**Data extracts:**
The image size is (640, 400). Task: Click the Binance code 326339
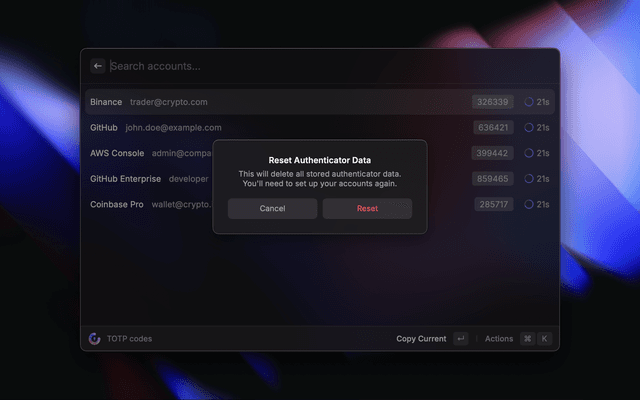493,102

* * *

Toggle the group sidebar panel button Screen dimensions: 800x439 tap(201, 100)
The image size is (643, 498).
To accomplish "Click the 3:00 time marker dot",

**Assigned task:** Return, unchanged, the run of lines above that opens with the line containing "The image size is (643, 498)." and closes with the line containing "the 3:00 time". Include both.

**Output of the exercise:**
The image size is (643, 498).
To accomplish "Click the 3:00 time marker dot",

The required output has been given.